--- DATA SECTION ---
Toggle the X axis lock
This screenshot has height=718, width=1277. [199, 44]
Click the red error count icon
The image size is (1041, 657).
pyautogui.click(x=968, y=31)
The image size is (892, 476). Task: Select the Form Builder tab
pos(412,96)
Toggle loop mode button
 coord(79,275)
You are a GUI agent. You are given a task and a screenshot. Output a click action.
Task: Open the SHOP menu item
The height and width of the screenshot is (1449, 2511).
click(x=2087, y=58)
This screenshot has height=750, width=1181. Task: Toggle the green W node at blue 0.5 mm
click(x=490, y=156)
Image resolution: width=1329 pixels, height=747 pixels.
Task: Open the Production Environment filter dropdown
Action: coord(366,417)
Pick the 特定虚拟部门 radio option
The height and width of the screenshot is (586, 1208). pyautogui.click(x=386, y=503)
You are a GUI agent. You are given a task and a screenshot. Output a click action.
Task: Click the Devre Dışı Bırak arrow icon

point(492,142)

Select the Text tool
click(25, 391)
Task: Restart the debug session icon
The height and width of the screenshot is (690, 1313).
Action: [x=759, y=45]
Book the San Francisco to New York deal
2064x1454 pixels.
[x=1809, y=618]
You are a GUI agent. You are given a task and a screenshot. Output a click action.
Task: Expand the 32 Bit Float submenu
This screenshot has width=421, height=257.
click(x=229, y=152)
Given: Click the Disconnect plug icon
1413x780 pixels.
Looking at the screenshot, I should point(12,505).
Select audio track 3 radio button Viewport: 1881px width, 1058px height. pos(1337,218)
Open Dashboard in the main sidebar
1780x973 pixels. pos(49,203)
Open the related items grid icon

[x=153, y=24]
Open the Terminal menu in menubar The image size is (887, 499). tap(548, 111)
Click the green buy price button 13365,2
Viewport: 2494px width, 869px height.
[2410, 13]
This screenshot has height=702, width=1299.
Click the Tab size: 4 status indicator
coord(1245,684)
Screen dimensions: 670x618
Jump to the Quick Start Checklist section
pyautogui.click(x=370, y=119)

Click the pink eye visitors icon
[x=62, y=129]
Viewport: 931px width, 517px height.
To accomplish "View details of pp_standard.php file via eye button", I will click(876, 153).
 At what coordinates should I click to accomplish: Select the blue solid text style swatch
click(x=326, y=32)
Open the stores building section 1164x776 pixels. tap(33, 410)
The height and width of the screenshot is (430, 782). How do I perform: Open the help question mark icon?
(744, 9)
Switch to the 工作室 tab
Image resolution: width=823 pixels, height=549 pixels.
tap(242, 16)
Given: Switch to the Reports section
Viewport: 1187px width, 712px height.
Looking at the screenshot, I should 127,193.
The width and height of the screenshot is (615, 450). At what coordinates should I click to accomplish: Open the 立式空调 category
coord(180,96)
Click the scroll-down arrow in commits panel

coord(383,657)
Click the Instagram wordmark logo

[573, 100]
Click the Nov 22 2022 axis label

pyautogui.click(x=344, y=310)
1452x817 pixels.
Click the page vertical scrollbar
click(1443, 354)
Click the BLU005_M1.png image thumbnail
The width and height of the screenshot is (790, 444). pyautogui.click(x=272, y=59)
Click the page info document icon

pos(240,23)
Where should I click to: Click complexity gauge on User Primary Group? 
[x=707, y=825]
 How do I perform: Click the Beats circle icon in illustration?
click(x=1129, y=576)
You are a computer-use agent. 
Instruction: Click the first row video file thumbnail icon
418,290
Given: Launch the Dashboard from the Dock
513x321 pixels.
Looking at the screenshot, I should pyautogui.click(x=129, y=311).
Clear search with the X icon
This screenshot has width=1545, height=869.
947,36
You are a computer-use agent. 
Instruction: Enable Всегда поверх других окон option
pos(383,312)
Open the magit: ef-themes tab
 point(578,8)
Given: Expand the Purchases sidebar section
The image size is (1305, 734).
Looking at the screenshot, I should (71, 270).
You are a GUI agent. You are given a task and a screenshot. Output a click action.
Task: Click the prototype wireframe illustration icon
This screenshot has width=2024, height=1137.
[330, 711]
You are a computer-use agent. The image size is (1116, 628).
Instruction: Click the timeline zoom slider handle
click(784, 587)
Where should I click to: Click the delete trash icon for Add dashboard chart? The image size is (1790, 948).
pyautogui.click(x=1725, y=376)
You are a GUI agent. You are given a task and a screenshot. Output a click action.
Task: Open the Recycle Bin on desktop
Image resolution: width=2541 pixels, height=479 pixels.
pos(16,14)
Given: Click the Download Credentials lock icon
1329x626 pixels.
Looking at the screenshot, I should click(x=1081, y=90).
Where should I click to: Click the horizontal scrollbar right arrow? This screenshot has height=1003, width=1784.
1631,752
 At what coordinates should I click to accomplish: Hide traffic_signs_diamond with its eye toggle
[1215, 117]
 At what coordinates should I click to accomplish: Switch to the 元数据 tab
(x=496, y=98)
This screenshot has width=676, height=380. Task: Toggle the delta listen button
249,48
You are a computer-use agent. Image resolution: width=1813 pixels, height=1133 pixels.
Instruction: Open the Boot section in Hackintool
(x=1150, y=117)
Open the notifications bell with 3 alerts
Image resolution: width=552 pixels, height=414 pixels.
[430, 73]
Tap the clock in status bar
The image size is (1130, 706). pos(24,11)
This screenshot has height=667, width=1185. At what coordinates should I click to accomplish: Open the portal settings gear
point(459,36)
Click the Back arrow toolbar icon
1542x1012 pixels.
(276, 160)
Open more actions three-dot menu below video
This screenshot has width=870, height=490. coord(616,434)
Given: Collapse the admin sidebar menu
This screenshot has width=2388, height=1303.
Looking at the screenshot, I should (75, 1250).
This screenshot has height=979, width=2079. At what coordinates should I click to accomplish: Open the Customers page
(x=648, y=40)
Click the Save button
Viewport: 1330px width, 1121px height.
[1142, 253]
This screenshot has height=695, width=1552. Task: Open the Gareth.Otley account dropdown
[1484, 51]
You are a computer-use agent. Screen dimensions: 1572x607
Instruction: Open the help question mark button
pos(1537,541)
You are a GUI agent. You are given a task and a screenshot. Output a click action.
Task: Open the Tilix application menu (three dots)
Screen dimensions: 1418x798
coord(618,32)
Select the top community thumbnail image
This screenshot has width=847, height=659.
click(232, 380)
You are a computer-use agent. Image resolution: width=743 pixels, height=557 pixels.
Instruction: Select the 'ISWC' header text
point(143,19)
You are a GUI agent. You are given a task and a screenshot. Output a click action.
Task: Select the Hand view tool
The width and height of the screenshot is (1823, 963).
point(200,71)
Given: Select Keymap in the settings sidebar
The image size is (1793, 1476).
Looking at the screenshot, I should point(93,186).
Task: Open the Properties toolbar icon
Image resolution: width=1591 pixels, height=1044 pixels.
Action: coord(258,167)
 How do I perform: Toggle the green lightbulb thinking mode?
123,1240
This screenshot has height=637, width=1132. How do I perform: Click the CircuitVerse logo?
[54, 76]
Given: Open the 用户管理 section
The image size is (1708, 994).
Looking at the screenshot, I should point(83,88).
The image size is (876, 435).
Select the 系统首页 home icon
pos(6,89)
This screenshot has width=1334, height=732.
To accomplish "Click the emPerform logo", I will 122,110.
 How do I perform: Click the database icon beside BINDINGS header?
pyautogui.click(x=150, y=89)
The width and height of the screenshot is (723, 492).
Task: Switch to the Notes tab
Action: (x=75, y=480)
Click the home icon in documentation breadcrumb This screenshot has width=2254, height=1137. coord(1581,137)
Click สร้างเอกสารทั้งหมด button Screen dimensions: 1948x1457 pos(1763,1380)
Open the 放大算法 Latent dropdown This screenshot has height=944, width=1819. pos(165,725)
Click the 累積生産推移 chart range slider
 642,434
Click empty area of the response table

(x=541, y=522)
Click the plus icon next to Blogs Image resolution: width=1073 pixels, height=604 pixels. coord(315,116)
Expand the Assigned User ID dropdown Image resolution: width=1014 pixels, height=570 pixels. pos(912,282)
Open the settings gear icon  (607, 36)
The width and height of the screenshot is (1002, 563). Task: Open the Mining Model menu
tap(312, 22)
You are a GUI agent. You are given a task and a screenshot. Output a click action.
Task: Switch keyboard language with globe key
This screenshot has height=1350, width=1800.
---
Pull out the lines above in which the word "will" appears.

--- OUTPUT FOR THIS EXERCISE ---
To accomplish "View details of pp_standard.php file via eye button", I will click(876, 153).
To accomplish "Click the emPerform logo", I will 122,110.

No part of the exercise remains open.